Severe fever with thrombocytopenia syndrome (SFTS) is a viral infection primarily found in Asia, with a case fatality rate of about 10%. Despite its increasing prevalence, the underlying pathogenic mechanisms remain poorly understood, limiting the development of effective therapeutic interventions. We employed an untargeted metabolomics approach using liquid chromatography-mass spectrometry (LC-MS) to analyze serum samples from 78 SFTS patients during the acute phase of their illness. Differential metabolic features between survival and fatal cases were identified through multivariate statistical analyses. Furthermore, we constructed a metabolic prognostic model based on these biomarkers to predict disease severity. Significant alterations were observed in four key metabolic pathways: sphingolipid metabolism, biosynthesis of phenylalanine, tyrosine, and tryptophan, primary bile acid biosynthesis, and phenylalanine metabolism.

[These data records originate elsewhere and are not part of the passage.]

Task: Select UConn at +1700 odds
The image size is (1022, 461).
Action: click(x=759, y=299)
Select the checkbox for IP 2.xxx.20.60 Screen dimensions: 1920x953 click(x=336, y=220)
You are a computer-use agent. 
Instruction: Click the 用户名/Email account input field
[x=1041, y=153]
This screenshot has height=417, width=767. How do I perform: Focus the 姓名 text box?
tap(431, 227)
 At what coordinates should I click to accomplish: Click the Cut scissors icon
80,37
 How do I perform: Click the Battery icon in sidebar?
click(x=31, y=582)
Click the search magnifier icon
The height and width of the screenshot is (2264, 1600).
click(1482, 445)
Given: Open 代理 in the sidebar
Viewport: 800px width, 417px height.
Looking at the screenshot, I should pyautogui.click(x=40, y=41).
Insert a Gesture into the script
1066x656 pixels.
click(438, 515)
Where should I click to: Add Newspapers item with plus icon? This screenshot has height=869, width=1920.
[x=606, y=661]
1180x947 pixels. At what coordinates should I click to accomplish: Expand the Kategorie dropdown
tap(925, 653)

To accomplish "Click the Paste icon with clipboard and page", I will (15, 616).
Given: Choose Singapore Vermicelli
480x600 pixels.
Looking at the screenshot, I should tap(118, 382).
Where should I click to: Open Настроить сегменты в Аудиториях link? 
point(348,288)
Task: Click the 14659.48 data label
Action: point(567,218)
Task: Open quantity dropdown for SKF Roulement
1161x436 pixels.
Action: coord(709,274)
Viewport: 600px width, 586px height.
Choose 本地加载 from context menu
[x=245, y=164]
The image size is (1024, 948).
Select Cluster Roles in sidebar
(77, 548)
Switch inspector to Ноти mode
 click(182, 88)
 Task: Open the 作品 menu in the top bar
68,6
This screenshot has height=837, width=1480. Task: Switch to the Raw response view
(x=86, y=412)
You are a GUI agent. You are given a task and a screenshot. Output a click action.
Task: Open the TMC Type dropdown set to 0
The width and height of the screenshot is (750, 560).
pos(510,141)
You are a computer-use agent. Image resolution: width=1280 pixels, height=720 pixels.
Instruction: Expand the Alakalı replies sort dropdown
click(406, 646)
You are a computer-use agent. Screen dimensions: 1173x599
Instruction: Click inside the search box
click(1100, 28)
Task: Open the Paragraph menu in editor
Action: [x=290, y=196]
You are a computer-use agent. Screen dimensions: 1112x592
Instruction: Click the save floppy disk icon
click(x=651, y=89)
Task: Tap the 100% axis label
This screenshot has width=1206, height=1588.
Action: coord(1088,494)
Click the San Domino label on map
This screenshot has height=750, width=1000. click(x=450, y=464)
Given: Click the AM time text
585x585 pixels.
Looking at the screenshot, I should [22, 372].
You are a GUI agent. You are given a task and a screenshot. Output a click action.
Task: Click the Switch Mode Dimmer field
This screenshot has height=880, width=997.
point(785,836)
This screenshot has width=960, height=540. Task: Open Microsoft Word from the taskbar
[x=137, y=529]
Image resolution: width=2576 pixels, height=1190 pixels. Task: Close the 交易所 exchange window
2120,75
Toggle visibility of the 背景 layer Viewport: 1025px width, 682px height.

Elevated levels of phenylacetic acid and isocitric acid were strongly associated with adverse outcomes and demonstrated high discriminatory power in distinguishing fatal cases from survivors. The metabolic prognostic model incorporating these biomarkers achieved a sensitivity of 75% and a specificity of 90% in predicting disease severity. Our findings highlight the pivotal role of metabolic dysregulation in the pathogenesis of SFTS and suggest that targeting specific metabolic pathways could open new avenues for therapeutic development. The identification of prognostic biomarkers provides a valuable tool for early risk stratification and timely clinical intervention, potentially improving patient outcomes.